Ukraine’s “return” to the CIS was the main result of the summit, the daily said. Former President Viktor Yushchenko demonstrated that the participation in the Commonwealth’s events “was not his priority,” the paper noted.
Yanukovich, however, immediately made it clear that he was ready for a more active role in the organization, the daily said. Ukraine wants to become not only one of the CIS countries, but also “intends to take a place together with Russia just ahead of others,” the paper said, citing analysts.
At the same time, stepping up its efforts within the CIS, Ukraine is not going to break off contacts with other countries of the post-Soviet space, which are not involved in CIS activities.
“The day before the summit in Yalta, Georgian President Mikhail Saakashvili visited Ukraine,” the paper said. “Although the presidential administration in Kiev says the visit was a surprise for them, the first meeting between the Georgian and Ukrainian leaders, since Yanukovich became president, has taken place.” Saakashvili was able to congratulate his Ukrainian counterpart “before other CIS leaders could do it,” the paper noted.
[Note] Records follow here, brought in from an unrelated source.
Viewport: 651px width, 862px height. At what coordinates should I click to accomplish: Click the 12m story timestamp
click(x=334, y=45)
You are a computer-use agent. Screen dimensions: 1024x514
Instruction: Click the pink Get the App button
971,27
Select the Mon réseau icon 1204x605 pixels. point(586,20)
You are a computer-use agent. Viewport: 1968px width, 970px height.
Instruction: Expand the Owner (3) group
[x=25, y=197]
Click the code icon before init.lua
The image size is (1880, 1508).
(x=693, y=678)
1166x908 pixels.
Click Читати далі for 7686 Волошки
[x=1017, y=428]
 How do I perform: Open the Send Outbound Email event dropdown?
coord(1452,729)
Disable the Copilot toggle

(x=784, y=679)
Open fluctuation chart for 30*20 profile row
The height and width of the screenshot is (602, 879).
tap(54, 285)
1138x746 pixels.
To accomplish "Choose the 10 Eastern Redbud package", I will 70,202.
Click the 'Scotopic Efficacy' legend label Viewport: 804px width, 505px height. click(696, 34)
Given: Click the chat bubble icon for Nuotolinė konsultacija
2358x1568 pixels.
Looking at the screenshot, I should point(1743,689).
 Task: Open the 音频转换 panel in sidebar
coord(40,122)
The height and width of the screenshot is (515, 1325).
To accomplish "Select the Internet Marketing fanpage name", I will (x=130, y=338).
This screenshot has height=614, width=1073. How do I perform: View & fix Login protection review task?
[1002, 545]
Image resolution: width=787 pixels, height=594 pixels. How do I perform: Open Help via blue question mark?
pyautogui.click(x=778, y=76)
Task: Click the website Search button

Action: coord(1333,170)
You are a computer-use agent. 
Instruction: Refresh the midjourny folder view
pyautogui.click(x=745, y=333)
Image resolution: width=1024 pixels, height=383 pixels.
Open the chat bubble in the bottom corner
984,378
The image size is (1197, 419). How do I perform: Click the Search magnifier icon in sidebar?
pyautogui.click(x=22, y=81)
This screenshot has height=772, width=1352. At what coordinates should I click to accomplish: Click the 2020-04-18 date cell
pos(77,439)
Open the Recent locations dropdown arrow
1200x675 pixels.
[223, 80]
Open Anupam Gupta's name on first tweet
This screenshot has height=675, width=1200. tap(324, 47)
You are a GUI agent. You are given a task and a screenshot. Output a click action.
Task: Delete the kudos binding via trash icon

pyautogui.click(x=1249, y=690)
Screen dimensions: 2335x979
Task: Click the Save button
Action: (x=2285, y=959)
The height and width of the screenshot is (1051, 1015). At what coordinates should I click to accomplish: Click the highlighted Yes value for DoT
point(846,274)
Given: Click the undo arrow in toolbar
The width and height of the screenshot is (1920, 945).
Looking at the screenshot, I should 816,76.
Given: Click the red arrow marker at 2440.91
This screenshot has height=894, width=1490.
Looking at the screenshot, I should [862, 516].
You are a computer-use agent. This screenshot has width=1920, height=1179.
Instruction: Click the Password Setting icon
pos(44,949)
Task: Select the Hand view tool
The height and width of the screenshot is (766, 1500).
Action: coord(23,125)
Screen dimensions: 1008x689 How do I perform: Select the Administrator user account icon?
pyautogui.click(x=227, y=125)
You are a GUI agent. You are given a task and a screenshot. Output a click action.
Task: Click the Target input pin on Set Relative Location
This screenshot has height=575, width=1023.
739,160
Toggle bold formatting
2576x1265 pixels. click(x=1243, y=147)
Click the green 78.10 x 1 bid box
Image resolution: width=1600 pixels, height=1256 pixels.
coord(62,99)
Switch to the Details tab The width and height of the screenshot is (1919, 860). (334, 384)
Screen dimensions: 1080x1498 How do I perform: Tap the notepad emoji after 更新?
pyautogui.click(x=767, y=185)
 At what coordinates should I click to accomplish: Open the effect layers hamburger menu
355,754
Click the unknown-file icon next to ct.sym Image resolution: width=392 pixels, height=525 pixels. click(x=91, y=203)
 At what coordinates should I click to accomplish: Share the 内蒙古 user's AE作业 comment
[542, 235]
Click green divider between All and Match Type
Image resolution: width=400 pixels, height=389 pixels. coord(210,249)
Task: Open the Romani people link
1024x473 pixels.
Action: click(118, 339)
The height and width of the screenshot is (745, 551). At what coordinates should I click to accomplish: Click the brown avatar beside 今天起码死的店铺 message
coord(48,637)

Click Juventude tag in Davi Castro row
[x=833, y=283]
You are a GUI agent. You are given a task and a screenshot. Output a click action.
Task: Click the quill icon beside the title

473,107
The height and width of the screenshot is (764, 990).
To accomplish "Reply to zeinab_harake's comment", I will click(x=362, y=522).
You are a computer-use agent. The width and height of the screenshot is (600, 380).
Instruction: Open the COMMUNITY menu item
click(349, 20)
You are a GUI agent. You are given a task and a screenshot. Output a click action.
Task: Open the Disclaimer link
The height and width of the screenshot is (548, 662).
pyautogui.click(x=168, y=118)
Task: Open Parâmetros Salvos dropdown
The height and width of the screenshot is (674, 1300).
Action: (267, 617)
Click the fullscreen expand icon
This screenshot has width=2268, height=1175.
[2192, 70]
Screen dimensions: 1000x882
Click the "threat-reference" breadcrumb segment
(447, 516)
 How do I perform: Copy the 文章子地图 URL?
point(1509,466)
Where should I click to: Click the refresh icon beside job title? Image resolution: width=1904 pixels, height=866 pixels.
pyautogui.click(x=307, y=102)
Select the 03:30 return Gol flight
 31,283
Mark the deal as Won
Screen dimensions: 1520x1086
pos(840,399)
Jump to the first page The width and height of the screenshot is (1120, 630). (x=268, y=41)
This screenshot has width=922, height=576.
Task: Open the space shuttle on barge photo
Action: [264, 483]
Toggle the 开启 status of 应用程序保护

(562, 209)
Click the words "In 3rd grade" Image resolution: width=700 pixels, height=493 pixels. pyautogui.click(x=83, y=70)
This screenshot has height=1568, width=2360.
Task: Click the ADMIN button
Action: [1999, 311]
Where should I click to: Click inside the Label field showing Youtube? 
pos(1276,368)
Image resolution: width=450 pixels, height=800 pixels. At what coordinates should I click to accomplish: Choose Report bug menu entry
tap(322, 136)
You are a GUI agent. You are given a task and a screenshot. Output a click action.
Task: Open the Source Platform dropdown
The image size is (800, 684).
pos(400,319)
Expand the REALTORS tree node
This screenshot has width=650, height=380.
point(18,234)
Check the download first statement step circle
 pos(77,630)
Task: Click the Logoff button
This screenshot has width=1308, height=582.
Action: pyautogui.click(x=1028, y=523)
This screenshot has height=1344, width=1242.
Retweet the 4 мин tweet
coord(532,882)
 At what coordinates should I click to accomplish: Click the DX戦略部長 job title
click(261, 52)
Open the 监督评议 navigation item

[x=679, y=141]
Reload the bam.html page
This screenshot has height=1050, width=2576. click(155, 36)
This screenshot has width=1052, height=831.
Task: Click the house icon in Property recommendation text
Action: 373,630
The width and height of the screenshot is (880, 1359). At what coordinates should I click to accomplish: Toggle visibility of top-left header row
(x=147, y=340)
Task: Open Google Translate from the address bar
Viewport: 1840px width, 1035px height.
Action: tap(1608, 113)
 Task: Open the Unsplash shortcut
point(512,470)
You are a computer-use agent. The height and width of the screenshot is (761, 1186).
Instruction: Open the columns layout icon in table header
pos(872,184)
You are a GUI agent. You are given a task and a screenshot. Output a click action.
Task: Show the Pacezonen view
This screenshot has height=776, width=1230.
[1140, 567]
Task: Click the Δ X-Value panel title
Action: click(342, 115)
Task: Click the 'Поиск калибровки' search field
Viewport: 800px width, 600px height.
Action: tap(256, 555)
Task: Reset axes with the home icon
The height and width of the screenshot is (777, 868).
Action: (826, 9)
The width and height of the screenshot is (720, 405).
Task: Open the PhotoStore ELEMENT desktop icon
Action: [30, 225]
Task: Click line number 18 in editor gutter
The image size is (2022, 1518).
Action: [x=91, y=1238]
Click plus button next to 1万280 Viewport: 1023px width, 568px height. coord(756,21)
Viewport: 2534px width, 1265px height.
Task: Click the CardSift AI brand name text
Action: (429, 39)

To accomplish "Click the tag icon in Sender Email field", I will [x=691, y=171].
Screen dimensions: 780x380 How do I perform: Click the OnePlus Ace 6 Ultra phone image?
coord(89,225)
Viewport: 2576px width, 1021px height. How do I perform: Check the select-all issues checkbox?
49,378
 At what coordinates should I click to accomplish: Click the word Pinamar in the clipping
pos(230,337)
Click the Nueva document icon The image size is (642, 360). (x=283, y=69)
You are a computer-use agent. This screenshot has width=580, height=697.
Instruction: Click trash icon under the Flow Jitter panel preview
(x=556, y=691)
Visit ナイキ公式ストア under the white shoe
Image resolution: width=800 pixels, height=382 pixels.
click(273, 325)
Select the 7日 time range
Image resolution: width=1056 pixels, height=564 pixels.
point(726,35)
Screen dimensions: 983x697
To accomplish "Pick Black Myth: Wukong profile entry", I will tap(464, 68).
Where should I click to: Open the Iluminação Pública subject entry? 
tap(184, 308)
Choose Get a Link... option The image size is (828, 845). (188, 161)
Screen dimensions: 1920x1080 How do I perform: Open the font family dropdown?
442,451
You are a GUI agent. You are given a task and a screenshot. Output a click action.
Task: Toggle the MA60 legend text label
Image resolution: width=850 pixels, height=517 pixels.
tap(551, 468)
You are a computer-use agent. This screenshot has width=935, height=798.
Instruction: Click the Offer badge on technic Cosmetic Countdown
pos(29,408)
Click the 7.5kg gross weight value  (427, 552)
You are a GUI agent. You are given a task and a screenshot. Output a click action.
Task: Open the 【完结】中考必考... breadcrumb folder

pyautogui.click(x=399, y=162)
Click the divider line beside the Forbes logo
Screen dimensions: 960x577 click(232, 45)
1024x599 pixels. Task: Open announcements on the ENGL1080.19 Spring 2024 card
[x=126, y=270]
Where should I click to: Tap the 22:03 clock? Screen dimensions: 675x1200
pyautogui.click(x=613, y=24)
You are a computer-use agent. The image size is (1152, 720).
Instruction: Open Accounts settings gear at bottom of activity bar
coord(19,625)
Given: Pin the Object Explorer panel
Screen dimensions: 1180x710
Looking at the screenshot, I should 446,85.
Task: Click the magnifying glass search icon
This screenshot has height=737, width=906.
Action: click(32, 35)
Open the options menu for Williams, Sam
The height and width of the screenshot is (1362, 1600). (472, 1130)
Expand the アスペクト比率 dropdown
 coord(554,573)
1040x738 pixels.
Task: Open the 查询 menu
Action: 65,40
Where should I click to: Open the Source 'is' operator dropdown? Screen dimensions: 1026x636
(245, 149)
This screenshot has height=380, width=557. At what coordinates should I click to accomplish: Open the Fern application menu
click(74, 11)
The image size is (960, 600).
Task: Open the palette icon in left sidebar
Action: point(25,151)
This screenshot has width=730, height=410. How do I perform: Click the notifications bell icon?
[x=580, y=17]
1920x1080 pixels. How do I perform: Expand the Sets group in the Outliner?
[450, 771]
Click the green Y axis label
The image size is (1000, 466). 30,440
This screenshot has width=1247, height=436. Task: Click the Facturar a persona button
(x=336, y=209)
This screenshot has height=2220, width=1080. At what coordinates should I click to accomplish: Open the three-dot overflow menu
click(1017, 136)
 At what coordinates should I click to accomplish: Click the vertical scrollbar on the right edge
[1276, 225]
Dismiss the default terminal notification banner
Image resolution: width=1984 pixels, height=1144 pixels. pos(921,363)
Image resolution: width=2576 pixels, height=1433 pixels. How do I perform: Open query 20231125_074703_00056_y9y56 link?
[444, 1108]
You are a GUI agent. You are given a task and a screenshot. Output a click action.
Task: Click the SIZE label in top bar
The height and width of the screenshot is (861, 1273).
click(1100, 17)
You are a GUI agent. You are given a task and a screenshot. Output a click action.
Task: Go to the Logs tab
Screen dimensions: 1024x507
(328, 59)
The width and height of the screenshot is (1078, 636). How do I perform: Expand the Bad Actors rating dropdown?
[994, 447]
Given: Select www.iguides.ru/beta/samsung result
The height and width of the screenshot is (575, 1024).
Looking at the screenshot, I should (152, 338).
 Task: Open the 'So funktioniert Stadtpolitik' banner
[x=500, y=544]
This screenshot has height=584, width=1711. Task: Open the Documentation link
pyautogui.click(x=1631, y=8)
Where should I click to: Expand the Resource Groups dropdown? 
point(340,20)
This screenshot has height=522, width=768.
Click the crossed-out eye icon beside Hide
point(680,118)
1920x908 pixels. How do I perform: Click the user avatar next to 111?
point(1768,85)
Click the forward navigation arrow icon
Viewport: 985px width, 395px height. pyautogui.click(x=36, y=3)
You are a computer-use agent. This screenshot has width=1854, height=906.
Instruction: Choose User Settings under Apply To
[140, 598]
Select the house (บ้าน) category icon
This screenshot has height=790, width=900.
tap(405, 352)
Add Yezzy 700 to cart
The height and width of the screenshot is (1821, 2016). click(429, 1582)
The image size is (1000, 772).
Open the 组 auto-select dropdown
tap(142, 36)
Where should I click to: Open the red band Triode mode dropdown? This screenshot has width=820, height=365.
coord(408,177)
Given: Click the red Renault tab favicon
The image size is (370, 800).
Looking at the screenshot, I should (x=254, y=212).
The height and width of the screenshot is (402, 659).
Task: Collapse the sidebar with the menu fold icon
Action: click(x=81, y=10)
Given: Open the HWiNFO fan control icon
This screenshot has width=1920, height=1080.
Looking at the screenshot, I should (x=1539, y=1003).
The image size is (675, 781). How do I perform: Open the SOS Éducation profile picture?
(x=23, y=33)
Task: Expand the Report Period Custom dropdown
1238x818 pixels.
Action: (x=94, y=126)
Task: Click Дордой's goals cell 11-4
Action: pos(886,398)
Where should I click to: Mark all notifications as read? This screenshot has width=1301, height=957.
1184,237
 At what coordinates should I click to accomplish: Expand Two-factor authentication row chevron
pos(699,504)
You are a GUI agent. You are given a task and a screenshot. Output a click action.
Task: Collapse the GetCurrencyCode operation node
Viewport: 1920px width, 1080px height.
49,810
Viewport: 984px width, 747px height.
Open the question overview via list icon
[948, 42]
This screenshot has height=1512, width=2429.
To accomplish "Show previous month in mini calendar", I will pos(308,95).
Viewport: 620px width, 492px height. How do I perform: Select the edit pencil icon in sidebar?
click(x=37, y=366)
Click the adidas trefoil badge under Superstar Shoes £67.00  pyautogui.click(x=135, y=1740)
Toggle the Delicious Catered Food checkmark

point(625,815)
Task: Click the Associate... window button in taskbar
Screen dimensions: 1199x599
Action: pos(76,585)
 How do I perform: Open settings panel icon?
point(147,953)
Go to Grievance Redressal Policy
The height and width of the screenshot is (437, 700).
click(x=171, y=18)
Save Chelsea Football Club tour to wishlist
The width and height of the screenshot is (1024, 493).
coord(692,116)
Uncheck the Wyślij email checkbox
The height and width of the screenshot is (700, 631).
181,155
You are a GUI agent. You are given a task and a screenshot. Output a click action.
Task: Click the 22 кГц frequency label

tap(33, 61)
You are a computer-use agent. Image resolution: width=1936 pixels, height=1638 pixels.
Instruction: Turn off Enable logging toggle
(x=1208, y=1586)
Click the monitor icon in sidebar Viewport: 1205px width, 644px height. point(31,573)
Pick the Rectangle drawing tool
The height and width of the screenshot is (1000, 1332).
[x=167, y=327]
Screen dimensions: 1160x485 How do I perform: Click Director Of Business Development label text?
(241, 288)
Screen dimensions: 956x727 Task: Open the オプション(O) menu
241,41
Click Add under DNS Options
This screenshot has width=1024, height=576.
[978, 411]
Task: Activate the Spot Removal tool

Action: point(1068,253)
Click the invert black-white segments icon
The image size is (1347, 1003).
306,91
Meanwhile, Moscow and Kiev are continuing to improve bilateral relations soured under the previous Ukrainian leadership. The Russian president has repealed restrictions on Russian visits of certain Ukrainian citizens, the Foreign Ministry said.
The decision to cancel the so-called “black lists” was made on reciprocal terms and reflects the new nature of the bilateral relations, the ministry said. The lists were formed “unofficially,” Rossiyskaya Gazeta daily said. “Russia and Ukraine never published such lists, and those included in them only earned about his fact while crossing the border.”
The Ukrainian side used the lists more often, the paper said. At different times, journalists Mikhail Leontyev and Arkady Mamontov, State Duma deputy Konstantin Zatulin, Moscow Mayor Yury Luzhkov and Russian political scientists and public figures were denied the entry to Ukraine.
The security services in Kiev cited different reasons for the refusal. Most often Russians were accused of making statements “threatening the territorial integrity and security of Ukraine.”
Among Ukrainians who had Russia’s doors closed before them was Petr Poroshenko, a politician, businessman and one of the sponsors of “the Orange Revolution,” the paper said. However, when Poroshenko became the foreign minister at the end of last year, he initiated the process of removing the scandalous practice of filing black lists together with his Russian counterpart Sergey Lavrov, the daily noted.
“When Viktor Yanukovich was the prime minister in 2006-2007, there were no problems with trips of Russians to Ukraine,” the paper said. The black lists became history when Yanukovich became the president, and those who could not enter the country now are able to visit Ukraine without restrictions.
Former Russian ambassador Viktor Chernomyrdin described in 2008 the creation of “the black list” of Ukrainian politicians and public figures as an adequate measure after Ukraine had closed doors for the Moscow Mayor and several Russian deputies.
Luzhkov already visited Kiev on July 9 to congratulate Yanukovich with his birthday, Vesti.ru said. It was the first mayor’s trip to Ukraine since 2008, the website said. In May that year, Luzhkov said in Sevastopol that the city should be returned to Russia.
The mayor’s statement was condemned by Viktor Yushchenko, and Luzhkov was denied entry to Ukraine. The Russian Foreign Ministry described the decision as ‘unfriendly.”
Journalist for Rossiya TV channel Arkady Mamontov is another person who is able to enter Ukraine, media say. One of the members of his TV crew was not allowed into Ukraine in autumn of 2009.
Officials in Kiev criticized Mamontov’s report about the alleged participation of Ukrainian servicemen in the 2008 conflict in the North Caucasus, Lenta.ru said. However, there were no official statements regarding Mamontov at the time.
A source in the Ukrainian Foreign Ministry told RIA Novosti news agency that Mamontov is now allowed into Ukraine, as well as other Russian journalists.